Mr. Ingersoll immediately started construction of a one-story building with provisions in place for additional stories. Completion was slated for September 1, 1905. The building was a rather simple rectangular brick structure with plate glass, commercial-style windows, wainscoted in clear pine. The interior consisted of a large room with a 16 -foot vaulted ceiling, The ceiling and walls were finished in very fine sand colored plaster. Plain utility fixtures completed the room.

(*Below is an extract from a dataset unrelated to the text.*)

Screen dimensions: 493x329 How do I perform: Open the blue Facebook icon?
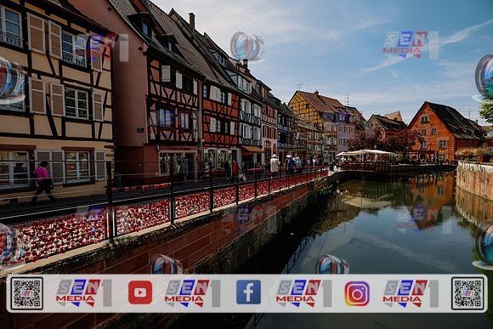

One of the first tenants of the building was the Coffee Club Association of San Diego. The purpose of the organization, as listed in the Classified Directory, was to “establish houses of refreshments, recreation and amusement, where no intoxicating liquors, cigars, or tobacco in any form shall be sold.” Could this be the forerunner of Starbuck’s? Probably not, as coffee, pie, soup or doughnuts were only a nickel apiece! It might have been referred to as a poor man’s cafe, but it was also the favorite stop for Alonzo Horton when he needed a pick-me-up. He would unobtrusively walk in, perch on a stool and order pie and milk. And of course, since he was Father Horton, it was always on the house! At other times, he might stroll over to Mr. Ingersoll’s ice cream parlor for a scoop of ice cream or a sarsaparilla – also on the house! The Coffee Club flourished at this address for four years before moving to another downtown location on Fifth Avenue.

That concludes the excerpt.